**PROBLEMS TO WORK ON**
1. Answer these questions using the book review excerpt, one line for each answer, marked (a), (b) and (c).
(a) How many hours of television do Americans watch each year, according to Cognitive Surplus?
(b) In what year did modern notions of being "on time" begin with the railroads?
(c) Which country banned BPA in baby bottles?
2. Duplicate the part of the book review excerpt that lies between "Americans watch about" and "useful and fun.", inclusive.
3. Write the next part of the book review excerpt, starting after its final sentence.
## Start SOURCE EXCERPT
Obesogenic concerns have already led to a temporary US ban on phthalates in children's products, as well as a Canadian ban on BPA in baby bottles. A few US states have also banned BPA and Michelle Obama's childhood obesity report" lists obseogens as a critical front in the government's battle against the bulge." Allysia counters that obesity's causes are "myriad and complex" and says that "ringing alarm bells based on insufficient and inconclusive evidence" is subverting "serious discussion of the issue."

Cognitive Surplus

Americans watch about 200 billion hours of television each year, writes Clay Shirky in Cognitive Surplus, reviewed by Farhad Manjoo in the New York Times (8/7/10). Clay's issue with this isn't so much what we're watching; it's how much we're watching. His argument is that if we turned those hours -- this "cognitive surplus" -- into something more productive, like online collaboration, the world would be a better place, and life would be both more useful and fun.

To make his point, Clay worked with an IBM researcher to add up the amount of time people have spent on Wikipedia, the "collectively edited online encyclopedia." It turns out that Wikipedia "is the product of about 100 million hours of human thought ... In other words, in the amount of time we spend watching TV, we could create 2,000 Wikipedia-sized projects -- and that's just in America, and in just one year."

Clay further argues that this isn't so far-fetched, given that young people, especially, are switching their television time for "computers, mobile phones and other internet-enabled devices." In some cases, they are doing so to pursue collaborative projects, sometimes with a charitable element. But, as Farhad points out, not all online activity is "as valuable as Wikipedia," and suggests that having a "cognitive surplus" doesn't guarantee that "we'll spend it well."

Turn & Jump

Modern notions of being "on time" kicked in with the railroads in 1883, reports Bill Kauffman in a Wall Street Journal review of Turn & Jump by Howard Mansfield (8/11/10). Before the railroads and their mechanical clocks nationalized time, it was strictly a "local possession ... Each place kept its own time, pegged to the transit of the sun across the sky. The idea that Boston, on the coast, and Springfield, 90 miles inland, shared the time of day would have struck New Englanders as preposterous."

Turn & Jump is a series of essays, each in its own way making the point that "there is too much time -- too much consciousness of time, anyway, and too much uniformity in the way we think about it." The book's title "is borrowed from vaudeville, whose nomadic performers jumped from town to town for their turn on stage." One of the essays tells the story of Benjamin Franklin Keith who came up with the idea of "continuous vaudeville," a show that ran all day, and "obeyed no sun and no season."
## End SOURCE EXCERPT
## Start DATA SECTION
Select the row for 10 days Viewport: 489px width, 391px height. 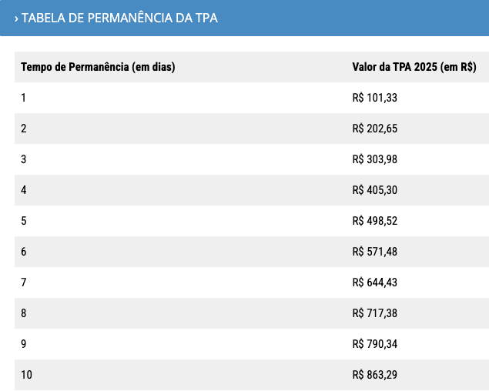coord(252,375)
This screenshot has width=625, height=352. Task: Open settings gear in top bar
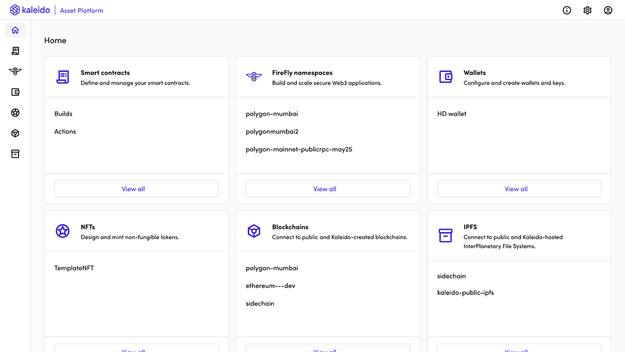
## End DATA SECTION
**EXERCISE RESULTS**
1.
(a) About 200 billion hours.
(b) 1883.
(c) Canada.

2.
Americans watch about 200 billion hours of television each year, writes Clay Shirky in Cognitive Surplus, reviewed by Farhad Manjoo in the New York Times (8/7/10). Clay's issue with this isn't so much what we're watching; it's how much we're watching. His argument is that if we turned those hours -- this "cognitive surplus" -- into something more productive, like online collaboration, the world would be a better place, and life would be both more useful and fun.

3.
Another essay captures the career of Clarence Derby, who ran a department store in Peterborough, New Hampshire, from 1917 to 1979. Clarence left to his local library "a seven-volume record of his story -- a collage of invoices, photos, receipts and commentary" -- all about how much he "enjoyed his business." All of that pretty much died with Clarence, as Howard puts it: "Derby's was an American clock and the clock struck midnight ... We choose strangers," he writes, "We choose mobility over community." He ends the book with a visit to New Hampshire graveyard, where clocks are, of course, irrelevant. "Time collapses in an old graveyard," he says.

Brilliant

"The wealthy and the powerful have always been the first to acquire new kinds of light and have always had more of it than others," writes Jane Brox in "Brilliant," as reviewed by Elizabeth Royte in the New York Times (7/31/10). Jane chronicles the history of light, going back 40,000 years, when Lascaux cave-painters "made lamps of animal fat puddled in hollowed-out stone" so they could see what they were painting. Over the years, humans have "lighted their way with corralled fireflies, torches of burning pine knots, or dried salmon on a stick."

And you thought compact fluorescents sucked. On the Sheltland Islands, people used to stick a wick down a dead bird's throat, mount it on a clay base and light up. When times were really tough, folks sometimes had to make a choice between burning their "candles" and eating them. But Jane's book is really more about "the cultural and psychological changes wrought by more and better light to our eventual dependence on coal-gas and the electric utilities."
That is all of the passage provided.